O espírito da filosofia contemporânea e atual, então, se deslocou para a atenção à idéia de provocar os órgãos do bípedes sem penas que se ligam à esperança, deixando em segundo plano os órgãos dos bípedes sem penas mais voltados para o conhecimento. Nesse caso, fomento em meus filhos a esperança, quero que eles acreditem que podemos criar situações melhores a partir dos novos vocabulários que noto surgir. Quantas e quantas expressões que os jovens falam que não entendemos, mas que fazem os conservadores tremerem, não é verdade?
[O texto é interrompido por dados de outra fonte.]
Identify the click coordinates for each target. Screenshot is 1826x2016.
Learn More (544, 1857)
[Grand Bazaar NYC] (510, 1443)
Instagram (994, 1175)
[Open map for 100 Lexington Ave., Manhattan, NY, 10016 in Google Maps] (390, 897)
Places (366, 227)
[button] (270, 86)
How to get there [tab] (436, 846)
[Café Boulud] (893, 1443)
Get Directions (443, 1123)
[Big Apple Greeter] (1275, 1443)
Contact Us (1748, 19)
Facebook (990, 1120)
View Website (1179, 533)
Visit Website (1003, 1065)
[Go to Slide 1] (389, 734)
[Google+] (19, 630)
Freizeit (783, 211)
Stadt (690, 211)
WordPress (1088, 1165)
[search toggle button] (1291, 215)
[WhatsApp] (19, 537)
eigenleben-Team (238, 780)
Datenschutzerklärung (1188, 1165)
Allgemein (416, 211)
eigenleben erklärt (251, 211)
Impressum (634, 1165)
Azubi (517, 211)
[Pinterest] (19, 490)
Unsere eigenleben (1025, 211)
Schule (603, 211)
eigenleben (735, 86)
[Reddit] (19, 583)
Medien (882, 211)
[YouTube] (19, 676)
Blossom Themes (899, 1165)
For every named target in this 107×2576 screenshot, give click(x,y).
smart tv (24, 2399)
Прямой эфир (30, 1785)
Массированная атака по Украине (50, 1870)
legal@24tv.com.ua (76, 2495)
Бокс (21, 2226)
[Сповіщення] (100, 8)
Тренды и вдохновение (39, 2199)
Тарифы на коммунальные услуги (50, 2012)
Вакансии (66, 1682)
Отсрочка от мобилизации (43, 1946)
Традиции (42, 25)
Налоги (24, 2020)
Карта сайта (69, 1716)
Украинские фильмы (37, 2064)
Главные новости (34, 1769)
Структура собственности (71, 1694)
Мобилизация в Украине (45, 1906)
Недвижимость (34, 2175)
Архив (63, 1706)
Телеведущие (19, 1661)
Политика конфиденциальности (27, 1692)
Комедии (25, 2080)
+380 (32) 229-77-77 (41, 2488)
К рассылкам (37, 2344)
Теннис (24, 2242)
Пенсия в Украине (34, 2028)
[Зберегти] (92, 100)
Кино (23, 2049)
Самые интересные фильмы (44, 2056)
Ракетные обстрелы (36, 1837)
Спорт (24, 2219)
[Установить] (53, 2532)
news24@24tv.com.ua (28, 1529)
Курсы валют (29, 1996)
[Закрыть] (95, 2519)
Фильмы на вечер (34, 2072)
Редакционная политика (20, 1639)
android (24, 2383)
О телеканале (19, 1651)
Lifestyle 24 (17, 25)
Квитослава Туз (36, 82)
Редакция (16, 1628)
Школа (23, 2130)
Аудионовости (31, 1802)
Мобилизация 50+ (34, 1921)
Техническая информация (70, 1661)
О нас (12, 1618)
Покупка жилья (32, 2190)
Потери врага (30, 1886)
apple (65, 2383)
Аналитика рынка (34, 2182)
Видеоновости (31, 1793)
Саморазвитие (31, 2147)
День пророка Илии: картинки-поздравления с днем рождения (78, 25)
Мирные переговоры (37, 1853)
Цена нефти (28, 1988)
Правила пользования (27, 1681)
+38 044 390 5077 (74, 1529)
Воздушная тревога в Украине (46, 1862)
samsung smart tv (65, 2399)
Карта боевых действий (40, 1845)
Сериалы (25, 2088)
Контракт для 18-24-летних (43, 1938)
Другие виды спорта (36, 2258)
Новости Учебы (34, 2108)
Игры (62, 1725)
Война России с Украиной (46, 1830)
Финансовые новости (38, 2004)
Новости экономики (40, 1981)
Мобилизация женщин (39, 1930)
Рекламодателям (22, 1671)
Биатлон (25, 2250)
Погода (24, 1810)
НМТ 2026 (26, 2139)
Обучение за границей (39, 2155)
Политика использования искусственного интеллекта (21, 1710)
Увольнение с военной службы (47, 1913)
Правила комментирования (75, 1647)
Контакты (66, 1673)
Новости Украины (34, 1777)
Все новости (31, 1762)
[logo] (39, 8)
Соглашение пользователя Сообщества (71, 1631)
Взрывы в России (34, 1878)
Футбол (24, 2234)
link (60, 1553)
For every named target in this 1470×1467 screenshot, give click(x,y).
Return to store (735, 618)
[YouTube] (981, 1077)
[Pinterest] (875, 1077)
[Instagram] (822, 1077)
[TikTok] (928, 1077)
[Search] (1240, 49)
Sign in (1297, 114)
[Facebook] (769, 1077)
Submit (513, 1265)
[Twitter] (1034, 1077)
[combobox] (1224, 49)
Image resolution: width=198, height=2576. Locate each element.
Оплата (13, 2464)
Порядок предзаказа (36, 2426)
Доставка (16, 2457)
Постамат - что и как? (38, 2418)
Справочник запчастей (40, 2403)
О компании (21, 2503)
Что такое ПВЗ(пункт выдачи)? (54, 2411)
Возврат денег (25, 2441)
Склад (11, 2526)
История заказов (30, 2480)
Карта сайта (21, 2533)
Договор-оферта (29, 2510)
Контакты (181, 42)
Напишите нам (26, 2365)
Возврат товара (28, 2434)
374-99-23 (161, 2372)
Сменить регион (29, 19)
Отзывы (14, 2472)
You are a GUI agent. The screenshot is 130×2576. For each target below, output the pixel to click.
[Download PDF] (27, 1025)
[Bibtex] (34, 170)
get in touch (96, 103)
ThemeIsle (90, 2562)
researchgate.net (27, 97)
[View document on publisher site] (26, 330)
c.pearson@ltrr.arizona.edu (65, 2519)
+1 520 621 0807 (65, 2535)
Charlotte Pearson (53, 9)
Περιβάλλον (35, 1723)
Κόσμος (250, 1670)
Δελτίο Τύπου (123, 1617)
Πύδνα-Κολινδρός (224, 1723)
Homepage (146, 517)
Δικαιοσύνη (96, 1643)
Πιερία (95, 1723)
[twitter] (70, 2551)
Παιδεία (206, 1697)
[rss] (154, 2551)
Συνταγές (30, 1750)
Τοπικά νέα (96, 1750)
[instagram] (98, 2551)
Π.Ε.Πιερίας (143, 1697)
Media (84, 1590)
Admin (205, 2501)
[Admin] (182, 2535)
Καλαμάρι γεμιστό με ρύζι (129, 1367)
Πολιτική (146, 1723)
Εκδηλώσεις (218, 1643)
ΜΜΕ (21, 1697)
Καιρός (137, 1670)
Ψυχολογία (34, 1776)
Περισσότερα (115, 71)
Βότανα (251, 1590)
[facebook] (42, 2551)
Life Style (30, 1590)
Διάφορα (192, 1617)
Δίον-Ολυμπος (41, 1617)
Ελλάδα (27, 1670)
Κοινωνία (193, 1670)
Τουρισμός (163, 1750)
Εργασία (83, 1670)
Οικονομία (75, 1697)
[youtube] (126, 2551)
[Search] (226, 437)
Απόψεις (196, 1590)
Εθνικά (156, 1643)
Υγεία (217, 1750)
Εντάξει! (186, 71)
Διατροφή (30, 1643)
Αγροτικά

Essas expressões, uma vez repetidas, talvez sejam a chave para criarmos comportamentos menos discriminatórios e, assim, colaborarmos com a idéia de que democracia não é o cumprimento da decisão da maioria, mas sim o cumprimento da decisão da maioria em favor de uma maior integração e respeito para com as minorias. Como meu pai e meu avô, talvez fazendo isso com meu filhos eu esteja fazendo filosofia para crianças.
Como vocês podem ver, tudo o que faço nada mais é que, sabendo um pouco de filosofia, por conta de ser professor de filosofia, construir algumas estratégias de vida ou algumas estratégias pedagógicas que meu pai e meu avô usaram e eu, em outro espírito, por conta de outra noção de filosofia, venho usando. Se quiserem chamar a isto de filosofia para crianças, não ficarei magoado, mas se chamarem a isto de uma relação educacional de um professor de filosofia com crianças, creio que ficaria mais contente. E isso é filosofia para crianças.
Paulo Ghiraldelli Jr – um dia após me tornar professor titular em filosofia da educação pela Universidade Estadual Paulista, julgado pela banca: Dermeval Saviani, Carlos Jamil Cury, Nadja Hermann, Nilo Odália e Tarso Mazzotti.